**DIRECTIONS**
Could you copy exactly the lines from the one containing "Click the Duplicate Scheme button" through the last line of the records, leaving out every picture?

**INPUT MATERIAL**

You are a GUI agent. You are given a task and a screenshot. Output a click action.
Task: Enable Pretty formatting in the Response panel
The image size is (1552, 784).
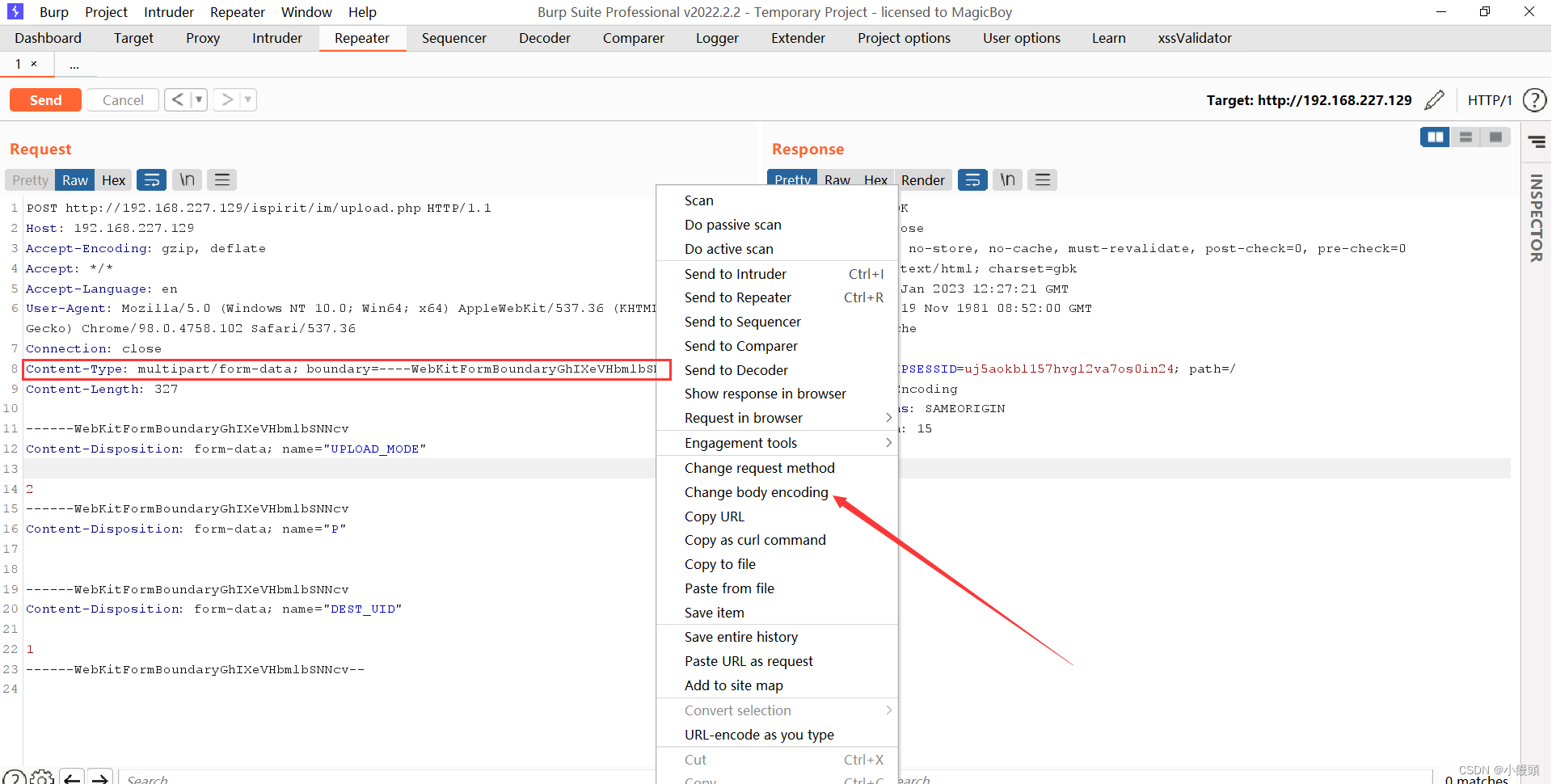coord(791,179)
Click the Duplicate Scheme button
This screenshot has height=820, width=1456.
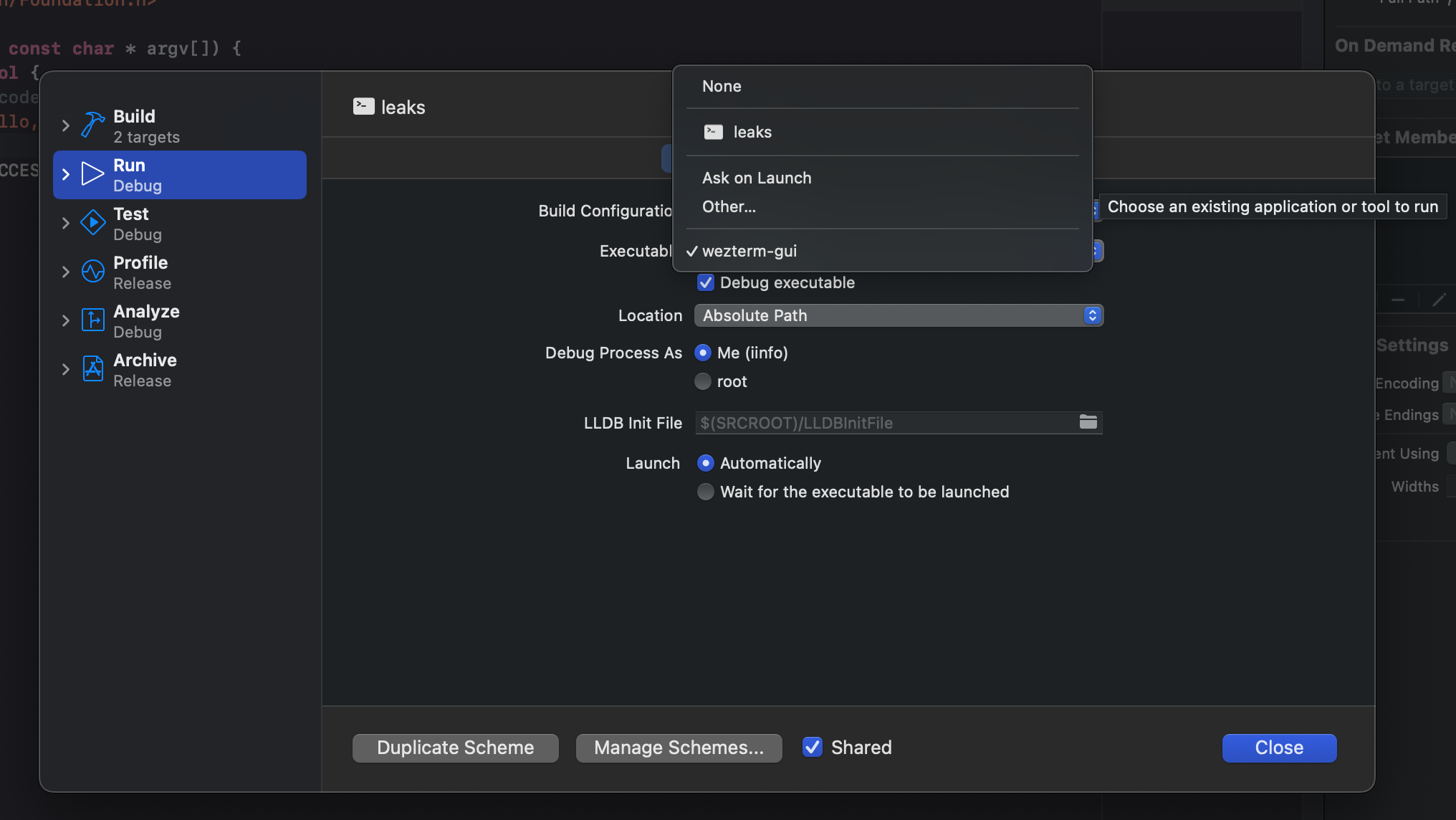[x=455, y=748]
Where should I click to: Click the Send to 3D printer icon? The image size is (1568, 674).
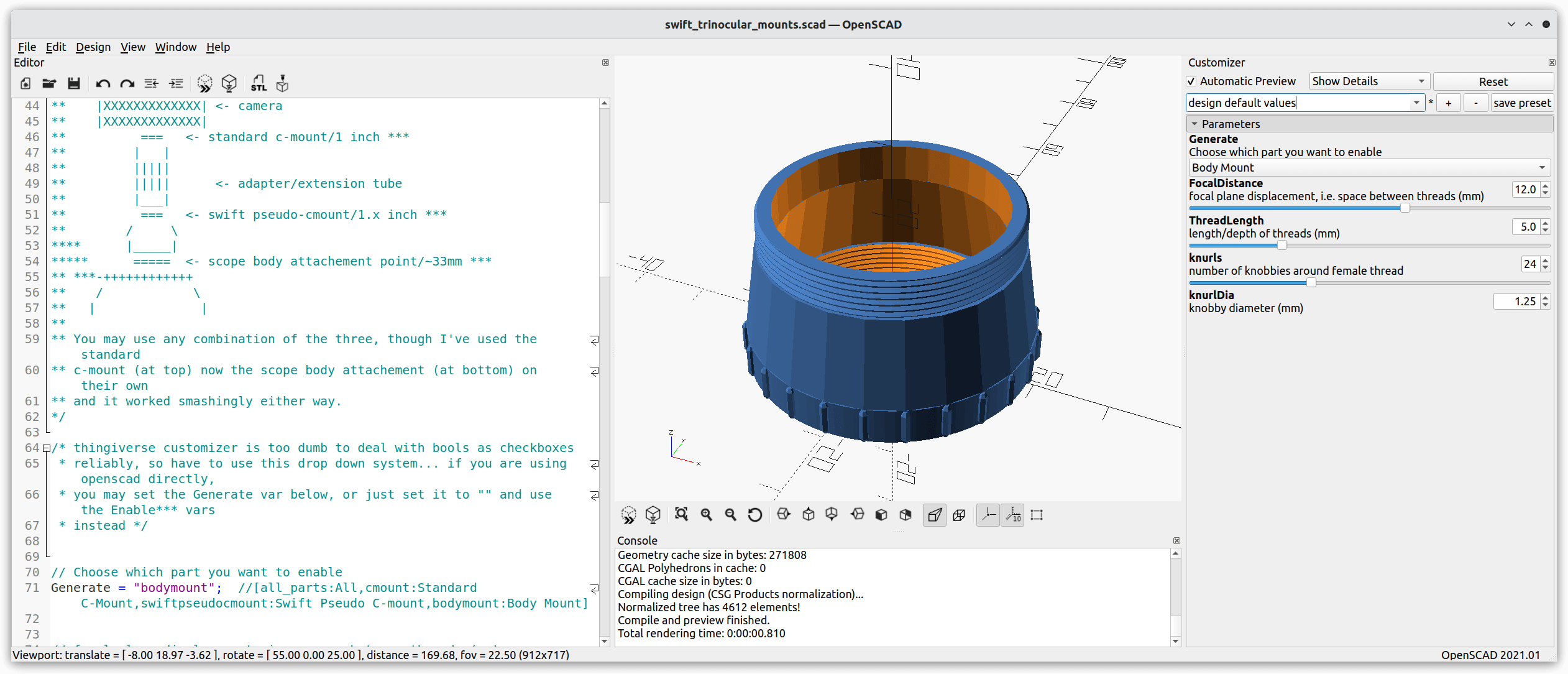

**TASK RESPONSE**
Click the Duplicate Scheme button
This screenshot has height=820, width=1456.
[x=455, y=748]
Where should I click to: Click the Send to 3D printer icon? The image size is (1568, 674).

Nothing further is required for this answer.